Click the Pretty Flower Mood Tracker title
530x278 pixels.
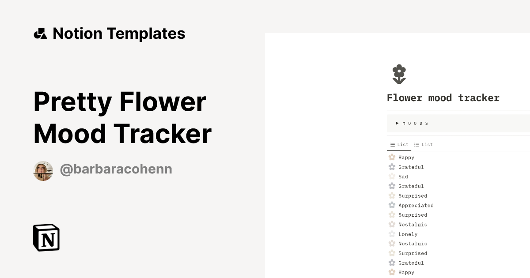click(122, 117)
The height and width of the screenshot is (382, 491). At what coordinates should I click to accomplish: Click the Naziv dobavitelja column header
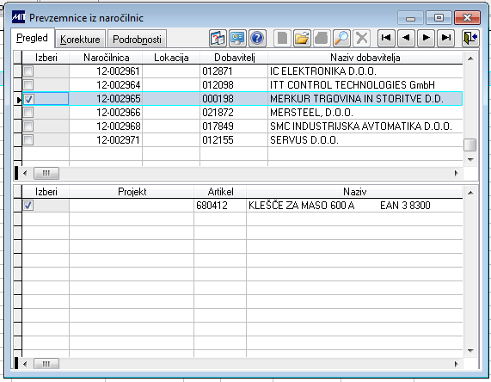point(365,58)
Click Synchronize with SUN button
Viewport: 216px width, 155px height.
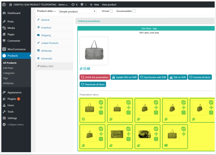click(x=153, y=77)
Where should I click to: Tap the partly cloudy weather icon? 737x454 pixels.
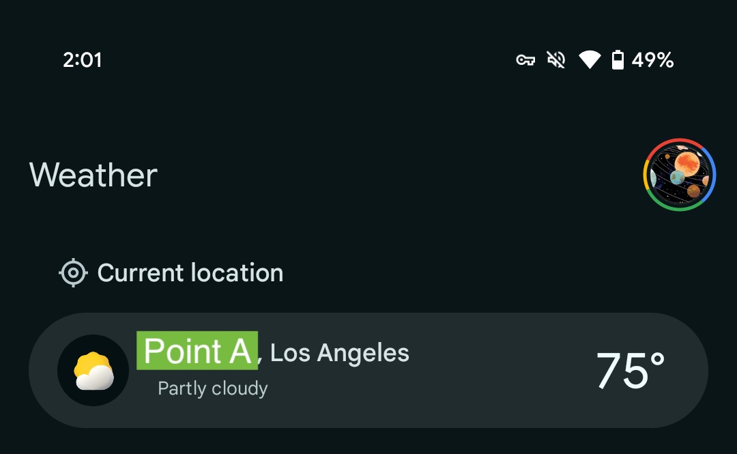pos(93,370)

━━━

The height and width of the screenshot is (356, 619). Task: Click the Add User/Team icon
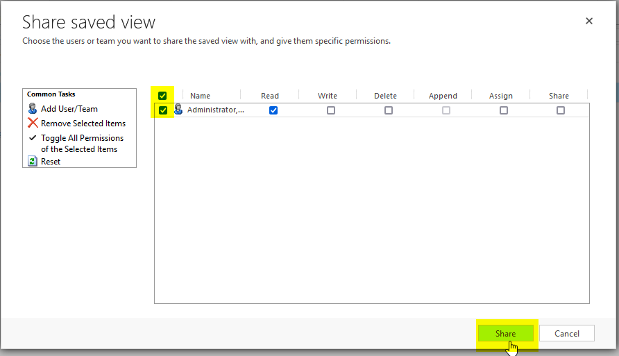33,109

━━━

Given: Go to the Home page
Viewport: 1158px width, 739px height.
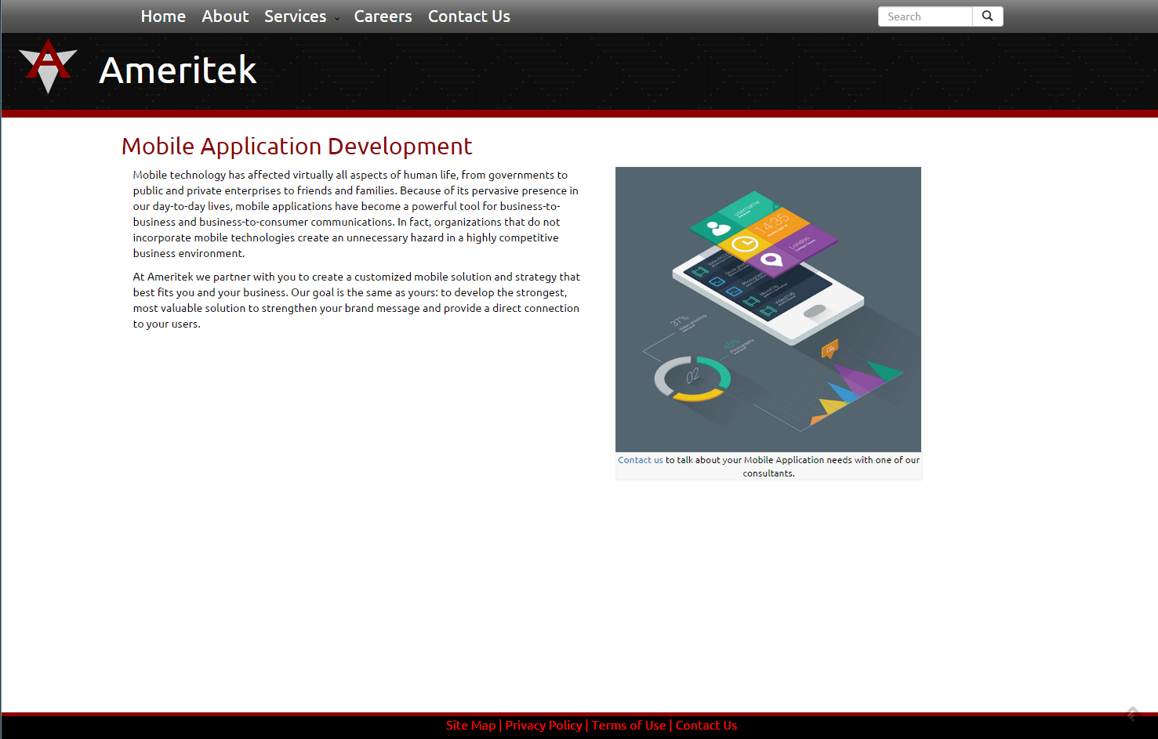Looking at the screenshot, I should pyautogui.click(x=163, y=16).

━━━

__Work instruction__
Print, exactly and with no pictures, the lines of the listing above starting at the one that has "Click the Pretty Flower Mood Tracker title" and ending at the one that has "Click Synchronize with SUN button", both included.

__Answer space__
Click the Pretty Flower Mood Tracker title
530x278 pixels.
click(122, 117)
The height and width of the screenshot is (382, 491). At what coordinates should I click to accomplish: Click the Naziv dobavitelja column header
point(365,58)
Click Synchronize with SUN button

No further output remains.